Als der Strafprozess im November losging, hatte Önderoglu die Anschuldigungen gegen ihn zurückgewiesen und betont, er habe nur sein Recht auf Meinungsfreiheit ausgeübt. Sein Antrag, die Anklage fallen zu lassen, stiess beim Gericht auf taube Ohren.
Verhaftet worden waren die drei Journalisten im Juni 2016. Sie hatten, wie Dutzende andere Medienschaffende und Prominente auch, jeweils symbolisch für einen Tag den Posten des Chefredaktors von «Özgür Gündem» übernommen, um ihre Solidarität mit der Zeitung zu demonstrieren, die im Kreuzfeuer der Regierungsbehörden stand.
Ende Oktober ist die Redaktion des Blattes per Regierungsdekret dann geschlossen worden. Von den 50 Menschen, die sich während der Sommermonate 2016 für die Zeitung eingesetzt hatten, stehen heute laut ROG 38 vor Gericht. 13 sind bisher verurteilt worden, wie etwa der Menschenrechtsaktivist Sanar Yurdatapan oder der Verleger Ibrahim Aydin Bodur. Sie erhielten wegen «Terrorpropaganda»15 Monate Haft auf Bewährung und eine Geldstrafe von 6000 Lira (etwa 1400 Franken).

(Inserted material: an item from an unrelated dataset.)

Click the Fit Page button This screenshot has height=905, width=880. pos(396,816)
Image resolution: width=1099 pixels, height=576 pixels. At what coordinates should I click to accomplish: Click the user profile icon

Eine zweite Grossgruppe von den zurzeit total etwa 150 inhaftierten Journalisten bilden die Anhänger der Gülen-Bewegung. Rund 80 sitzen im Gefängnis, weil die Behörden ihre Medien als Unterstützer des Predigers Fethullah Gülen betrachten, welchen Präsident Recep Tayyip Erdogan als Drahtzieher des Putschversuchs bezichtigt.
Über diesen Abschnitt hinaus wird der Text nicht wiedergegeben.